It was 1.30am at the Sheng Siong supermarket in Khatib Central, and Mr Arnold Alcones, 31, was dragging his suitcase down almost empty aisles. The flight attendant had got off a plane an hour ago and was itching for supper.
"I like that they don't increase the prices here even though it is open 24 hours, unlike other convenience stores, where the prices are generally higher," he said, leaving with carrot juice, carrots, grapes and cherry tomatoes.
At the same outlet, personal assistant Eliza Puay, 36, was picking up lemons, diapers and a bottle of meat-braising sauce. She told The Straits Times: "I have four kids between three and 15 years old. During the day, it's almost impossible to shop."
Be it to satisfy late-night hunger pangs, or a yen for a more serene shopping experience, more people are getting their groceries in the wee hours and supermarket chains here are opening more 24-hour stores to cater to them.
There are now more than 130 supermarket stores that are open 24 hours, including smaller ones, such as FairPrice outlets at Block 107, Tampines Street 11, and Block 57, New Upper Changi Road.
The largest supermarket chain, FairPrice, introduced its 24-hour concept in 2008 and now has 50 out of 121 outlets that stay open all night. Sheng Siong converted 27 of its 33 stores into 24-hour ones last year, up from just three in 2012. Cold Storage has four such outlets and Giant has 38. Smaller player Prime, one of the early movers in 2005, also has 10 stores that cater to night owls.
One well-known pioneer is, of course, Mustafa Centre in Little India, which started 24-hour operations in 2003. Till today, all its departments - from its supermarket and travel agency, to its pharmacy and post office - stay open all night long.
The greater prevalence of round-the-clock shopping reflects the changing lifestyles of Singaporeans, said retail expert Amos Tan, who lectures at Singapore Polytechnic's business school. "People now work longer hours and flexible shifts, so to them, a supermarket closing at 9pm is considered early. And convenience stores may not stock the products they are looking for."
At a FairPrice store at Khatib Central, Mr Tan Loon Kit, 51, and Madam Teo Wee Hui, 44, both taxi drivers, were with their six-year-old son on a midnight excursion to buy frozen fish fillets and rice for the next day's lunch.
Restaurant supervisor Bryan Dantes, 37, was craving chips and soft drinks after his shift ended at 11.30pm.
Meanwhile, at Bishan's Giant store, administrative manager Susan Tan, 56, said shopping at midnight was not necessarily faster, as only one or two counters were open, even though there were fewer people.
"I usually buy from the other supermarkets which have better products, but when I work late, this is the only one that's open," said Ms Tan, picking up some fruit and vegetables for cooking the next day.
Behind her was master's degree student Srinivas Shanker, who bought some nutrition bars and biscuits following an evening class at Singapore Management University. "This place is convenient for snack runs when I'm studying late into the night," he said.

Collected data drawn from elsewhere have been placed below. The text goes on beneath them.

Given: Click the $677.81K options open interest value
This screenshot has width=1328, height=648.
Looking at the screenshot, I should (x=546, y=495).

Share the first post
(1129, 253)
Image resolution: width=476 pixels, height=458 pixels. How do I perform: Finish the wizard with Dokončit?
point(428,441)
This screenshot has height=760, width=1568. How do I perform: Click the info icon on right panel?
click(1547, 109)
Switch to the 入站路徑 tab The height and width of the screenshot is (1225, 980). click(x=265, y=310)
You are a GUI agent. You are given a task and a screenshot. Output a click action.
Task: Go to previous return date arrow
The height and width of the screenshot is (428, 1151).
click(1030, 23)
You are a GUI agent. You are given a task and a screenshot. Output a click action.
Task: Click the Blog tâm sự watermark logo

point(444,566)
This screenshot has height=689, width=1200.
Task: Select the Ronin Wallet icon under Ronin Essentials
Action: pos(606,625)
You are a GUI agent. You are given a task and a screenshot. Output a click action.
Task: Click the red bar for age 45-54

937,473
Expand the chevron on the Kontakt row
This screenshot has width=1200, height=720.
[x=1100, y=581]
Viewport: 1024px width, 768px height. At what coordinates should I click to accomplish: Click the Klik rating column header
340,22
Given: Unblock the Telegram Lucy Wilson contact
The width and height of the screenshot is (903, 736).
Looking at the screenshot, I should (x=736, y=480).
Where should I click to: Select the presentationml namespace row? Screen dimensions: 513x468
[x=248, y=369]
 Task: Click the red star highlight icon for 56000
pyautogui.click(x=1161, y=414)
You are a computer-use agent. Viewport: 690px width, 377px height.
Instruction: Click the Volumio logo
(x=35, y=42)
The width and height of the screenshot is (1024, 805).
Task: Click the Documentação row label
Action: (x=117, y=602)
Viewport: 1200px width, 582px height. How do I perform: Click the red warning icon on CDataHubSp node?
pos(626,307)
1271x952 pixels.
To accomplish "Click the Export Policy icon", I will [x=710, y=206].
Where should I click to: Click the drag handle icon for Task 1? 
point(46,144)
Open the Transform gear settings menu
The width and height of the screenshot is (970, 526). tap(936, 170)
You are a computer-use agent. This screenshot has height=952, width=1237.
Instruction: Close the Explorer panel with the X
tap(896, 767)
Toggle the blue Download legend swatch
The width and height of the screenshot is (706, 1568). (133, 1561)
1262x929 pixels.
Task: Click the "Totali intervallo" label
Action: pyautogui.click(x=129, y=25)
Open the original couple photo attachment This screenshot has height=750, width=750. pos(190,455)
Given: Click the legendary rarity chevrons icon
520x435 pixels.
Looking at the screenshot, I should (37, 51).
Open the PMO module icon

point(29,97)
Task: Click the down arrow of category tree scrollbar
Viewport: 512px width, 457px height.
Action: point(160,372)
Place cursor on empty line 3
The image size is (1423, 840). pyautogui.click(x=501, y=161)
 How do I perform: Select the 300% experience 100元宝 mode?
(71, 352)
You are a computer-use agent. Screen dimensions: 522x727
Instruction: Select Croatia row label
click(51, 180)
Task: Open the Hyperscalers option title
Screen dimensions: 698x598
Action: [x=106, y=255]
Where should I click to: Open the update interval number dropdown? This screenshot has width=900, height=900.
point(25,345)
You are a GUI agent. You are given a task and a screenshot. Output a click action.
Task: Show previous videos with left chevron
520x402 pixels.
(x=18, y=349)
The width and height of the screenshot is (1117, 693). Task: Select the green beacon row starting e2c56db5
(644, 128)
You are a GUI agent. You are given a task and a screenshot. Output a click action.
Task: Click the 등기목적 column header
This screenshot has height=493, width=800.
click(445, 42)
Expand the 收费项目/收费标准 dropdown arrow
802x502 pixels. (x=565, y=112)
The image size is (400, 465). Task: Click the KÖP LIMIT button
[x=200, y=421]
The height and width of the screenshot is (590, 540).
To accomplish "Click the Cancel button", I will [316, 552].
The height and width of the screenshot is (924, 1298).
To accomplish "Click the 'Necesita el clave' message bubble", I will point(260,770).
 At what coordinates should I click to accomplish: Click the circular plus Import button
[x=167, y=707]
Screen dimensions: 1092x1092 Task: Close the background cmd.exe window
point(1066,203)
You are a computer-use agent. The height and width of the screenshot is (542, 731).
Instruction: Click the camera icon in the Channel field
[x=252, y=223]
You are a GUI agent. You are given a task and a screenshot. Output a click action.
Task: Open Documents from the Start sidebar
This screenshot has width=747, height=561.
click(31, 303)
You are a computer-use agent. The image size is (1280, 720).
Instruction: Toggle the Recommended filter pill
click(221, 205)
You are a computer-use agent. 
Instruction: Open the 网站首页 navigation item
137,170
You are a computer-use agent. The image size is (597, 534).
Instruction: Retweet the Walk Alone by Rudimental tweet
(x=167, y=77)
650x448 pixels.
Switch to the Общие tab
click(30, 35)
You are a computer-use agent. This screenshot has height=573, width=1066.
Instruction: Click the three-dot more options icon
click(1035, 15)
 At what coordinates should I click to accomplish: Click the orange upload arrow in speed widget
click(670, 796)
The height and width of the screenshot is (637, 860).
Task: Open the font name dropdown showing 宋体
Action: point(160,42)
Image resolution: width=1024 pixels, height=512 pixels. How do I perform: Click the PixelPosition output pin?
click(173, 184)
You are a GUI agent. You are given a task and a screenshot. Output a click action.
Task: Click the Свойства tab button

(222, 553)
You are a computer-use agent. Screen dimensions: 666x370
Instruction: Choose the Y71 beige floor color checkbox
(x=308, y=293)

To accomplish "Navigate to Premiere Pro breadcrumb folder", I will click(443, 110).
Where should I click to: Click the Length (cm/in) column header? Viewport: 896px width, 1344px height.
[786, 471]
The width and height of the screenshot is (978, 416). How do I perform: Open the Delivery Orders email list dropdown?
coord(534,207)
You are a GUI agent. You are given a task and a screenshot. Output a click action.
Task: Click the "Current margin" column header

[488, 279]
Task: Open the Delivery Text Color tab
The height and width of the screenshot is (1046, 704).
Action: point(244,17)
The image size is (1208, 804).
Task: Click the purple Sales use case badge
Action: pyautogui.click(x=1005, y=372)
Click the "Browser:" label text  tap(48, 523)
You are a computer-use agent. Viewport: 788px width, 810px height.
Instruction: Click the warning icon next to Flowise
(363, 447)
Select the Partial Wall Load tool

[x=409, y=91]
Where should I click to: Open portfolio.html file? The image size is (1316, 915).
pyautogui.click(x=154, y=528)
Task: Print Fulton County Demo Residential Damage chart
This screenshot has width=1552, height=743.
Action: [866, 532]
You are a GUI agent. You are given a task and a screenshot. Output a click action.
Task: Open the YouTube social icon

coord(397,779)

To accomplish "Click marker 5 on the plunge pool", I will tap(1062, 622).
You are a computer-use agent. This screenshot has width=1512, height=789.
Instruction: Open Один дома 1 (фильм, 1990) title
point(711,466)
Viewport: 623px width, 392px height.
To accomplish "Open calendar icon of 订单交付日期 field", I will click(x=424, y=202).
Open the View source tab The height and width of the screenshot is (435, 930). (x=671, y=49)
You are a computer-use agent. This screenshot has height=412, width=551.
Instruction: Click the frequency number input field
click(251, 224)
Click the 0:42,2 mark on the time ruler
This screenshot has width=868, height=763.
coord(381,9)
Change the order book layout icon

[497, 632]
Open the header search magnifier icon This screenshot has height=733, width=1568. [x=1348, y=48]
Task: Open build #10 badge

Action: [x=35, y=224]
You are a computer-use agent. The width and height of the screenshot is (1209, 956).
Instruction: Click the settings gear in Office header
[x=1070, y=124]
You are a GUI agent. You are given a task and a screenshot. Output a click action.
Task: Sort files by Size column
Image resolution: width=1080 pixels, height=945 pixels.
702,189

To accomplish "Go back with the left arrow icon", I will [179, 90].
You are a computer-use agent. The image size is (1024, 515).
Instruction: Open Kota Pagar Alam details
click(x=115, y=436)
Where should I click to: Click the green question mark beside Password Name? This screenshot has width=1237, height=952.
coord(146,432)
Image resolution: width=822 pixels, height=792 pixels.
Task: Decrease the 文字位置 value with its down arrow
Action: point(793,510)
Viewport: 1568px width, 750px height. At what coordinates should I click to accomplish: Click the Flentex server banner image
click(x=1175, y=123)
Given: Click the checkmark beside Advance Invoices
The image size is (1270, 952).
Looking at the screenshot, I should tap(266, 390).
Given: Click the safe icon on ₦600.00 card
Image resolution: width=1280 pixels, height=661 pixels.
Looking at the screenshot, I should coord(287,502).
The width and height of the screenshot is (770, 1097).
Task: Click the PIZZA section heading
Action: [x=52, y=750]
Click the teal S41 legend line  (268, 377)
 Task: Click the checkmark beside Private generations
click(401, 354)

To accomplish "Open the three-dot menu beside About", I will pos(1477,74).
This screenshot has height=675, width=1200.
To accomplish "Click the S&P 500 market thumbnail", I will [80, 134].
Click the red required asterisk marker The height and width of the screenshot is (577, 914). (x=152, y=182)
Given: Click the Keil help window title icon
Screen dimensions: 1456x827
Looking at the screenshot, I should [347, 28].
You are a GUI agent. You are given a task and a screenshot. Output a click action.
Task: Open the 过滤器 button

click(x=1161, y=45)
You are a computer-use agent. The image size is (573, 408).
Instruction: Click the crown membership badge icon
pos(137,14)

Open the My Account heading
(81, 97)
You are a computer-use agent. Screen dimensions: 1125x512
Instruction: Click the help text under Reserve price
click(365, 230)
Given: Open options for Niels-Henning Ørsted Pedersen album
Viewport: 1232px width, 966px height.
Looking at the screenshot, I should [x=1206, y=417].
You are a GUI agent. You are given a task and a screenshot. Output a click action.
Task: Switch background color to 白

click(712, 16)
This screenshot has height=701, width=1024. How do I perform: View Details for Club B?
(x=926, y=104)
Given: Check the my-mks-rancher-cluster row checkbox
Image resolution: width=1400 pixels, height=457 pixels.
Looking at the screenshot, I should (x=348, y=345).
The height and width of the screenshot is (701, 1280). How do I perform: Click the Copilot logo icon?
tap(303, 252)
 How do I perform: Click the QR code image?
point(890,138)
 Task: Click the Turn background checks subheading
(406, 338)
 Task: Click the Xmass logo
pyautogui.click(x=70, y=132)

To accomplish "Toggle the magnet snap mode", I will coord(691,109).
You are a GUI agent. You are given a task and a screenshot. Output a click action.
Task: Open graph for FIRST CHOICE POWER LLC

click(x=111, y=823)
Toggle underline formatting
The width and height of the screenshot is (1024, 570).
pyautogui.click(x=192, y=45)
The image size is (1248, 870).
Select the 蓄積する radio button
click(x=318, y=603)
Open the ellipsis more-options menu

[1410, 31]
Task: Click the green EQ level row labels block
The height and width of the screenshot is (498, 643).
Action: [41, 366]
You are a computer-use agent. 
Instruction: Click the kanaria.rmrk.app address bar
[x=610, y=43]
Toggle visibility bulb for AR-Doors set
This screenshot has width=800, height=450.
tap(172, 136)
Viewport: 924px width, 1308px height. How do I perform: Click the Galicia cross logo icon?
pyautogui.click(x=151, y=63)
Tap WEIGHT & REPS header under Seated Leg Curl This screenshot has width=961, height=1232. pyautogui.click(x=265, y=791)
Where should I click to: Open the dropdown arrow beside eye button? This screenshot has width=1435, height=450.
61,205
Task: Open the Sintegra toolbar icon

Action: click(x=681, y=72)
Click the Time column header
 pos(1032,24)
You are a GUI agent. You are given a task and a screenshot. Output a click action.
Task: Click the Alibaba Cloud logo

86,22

While FairPrice and Sheng Siong could not provide exact figures, both chains said they have seen an increase in the number of people shopping late at night.
But even though sales have gone up, costs can add up too.
The longer hours come with additional electricity and labour costs.Sheng Siong, for instance, pays night-shift staff about 13 per cent more than those who work during the day.
Still, 24-hour operations do provide convenience not just to consumers, but also retailers. Supermarket chains say it gives them more time to replenish stocks and tidy the store for the morning crowd. Fresh produce is usually delivered in the early hours of the morning.
For Singapore, the greater availability of late-night stores can help burnish its image as a vibrant shopping destination.
This can help "position Singapore as a city that never sleeps", said retail expert Mr Tan. Tourists can also buy local goods from supermarket stores such as FairPrice, he added.
But the post-midnight shopping experience can yield surprises. That was what polytechnic student Jeremy Sim, 18, and his friends discovered at Khatib Central FairPrice on their way to a party early on Wednesday morning.
"We're going to buy beer, beer and more beer," he told The Straits Times.
But when he took the bottles to the check-out counter, the cashier shook her head - that particular outlet does not have a licence to sell alcohol between midnight and 6am. He gasped and sighed.